Data supplied:
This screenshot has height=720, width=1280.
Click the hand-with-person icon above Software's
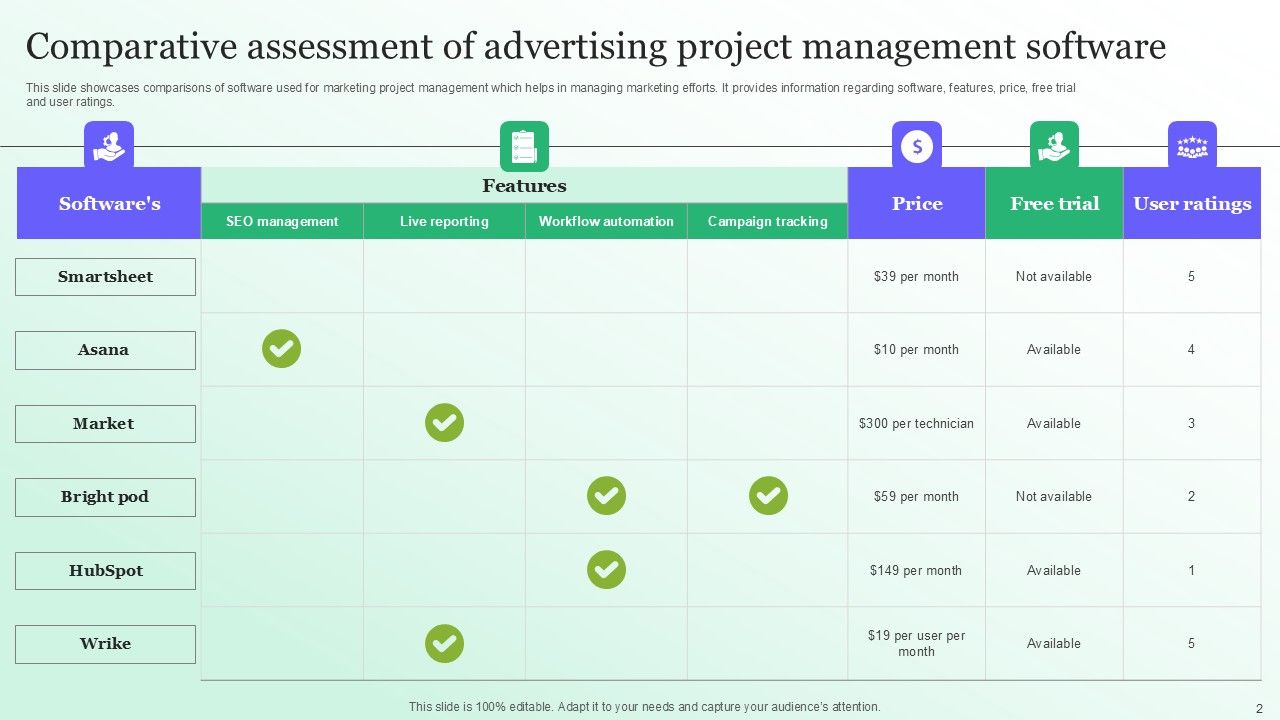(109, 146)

==

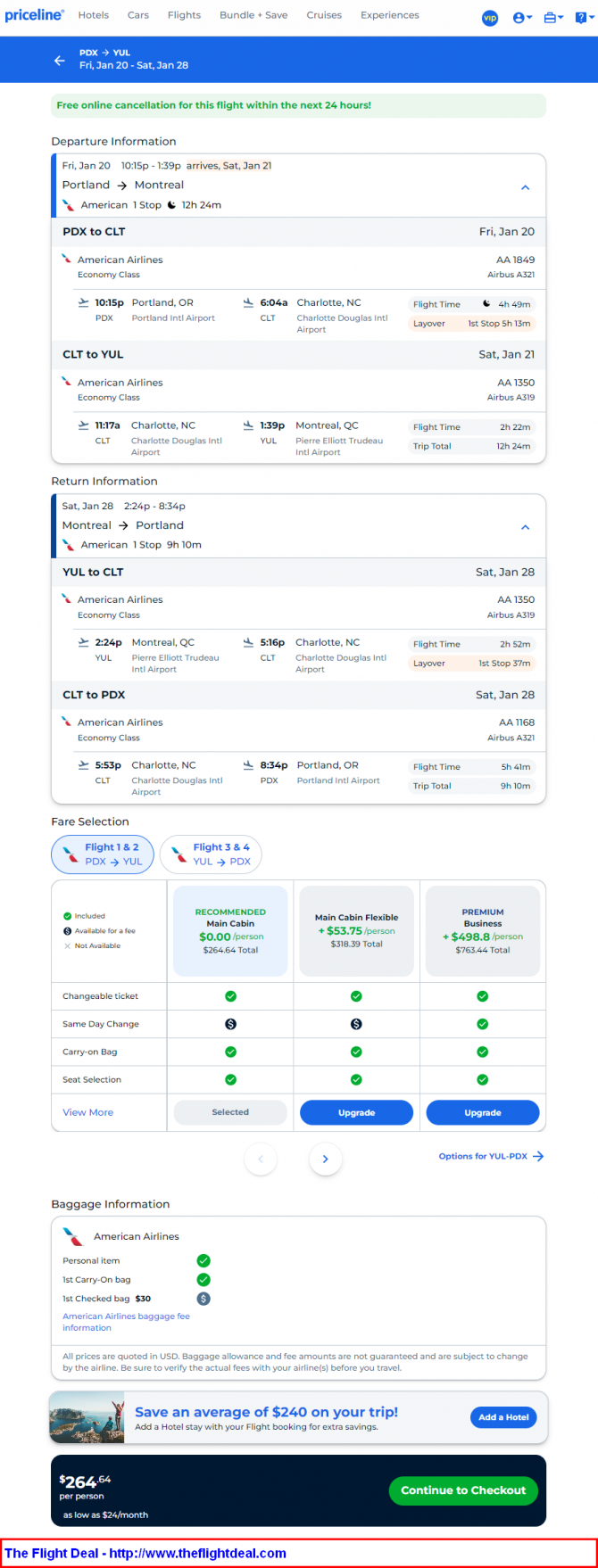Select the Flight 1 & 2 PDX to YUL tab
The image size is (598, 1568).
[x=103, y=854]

--

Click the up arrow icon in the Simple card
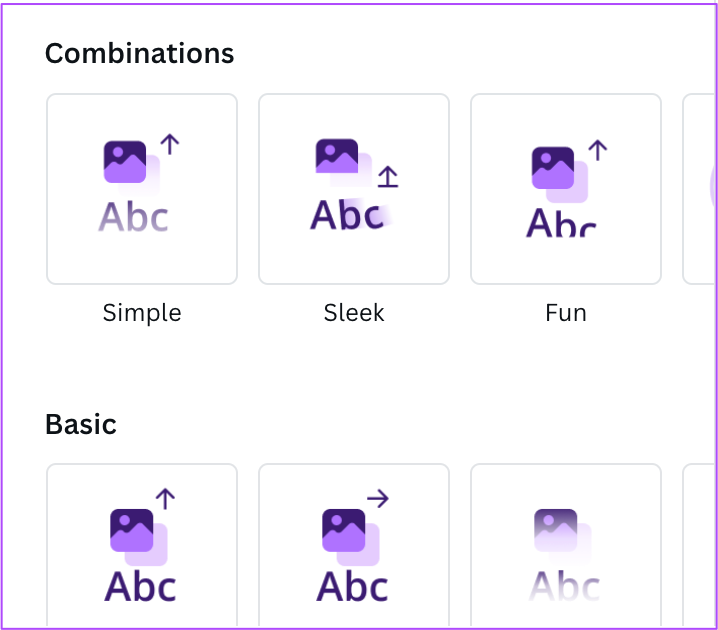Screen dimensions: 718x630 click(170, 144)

Exercise prompt:
Quote the data verbatim from the line containing "Select the Flight 1 & 2 PDX to YUL tab" through the line containing "[x=103, y=854]", including both of those lines. Leave out the pictures.

Complete response:
Select the Flight 1 & 2 PDX to YUL tab
The image size is (598, 1568).
[x=103, y=854]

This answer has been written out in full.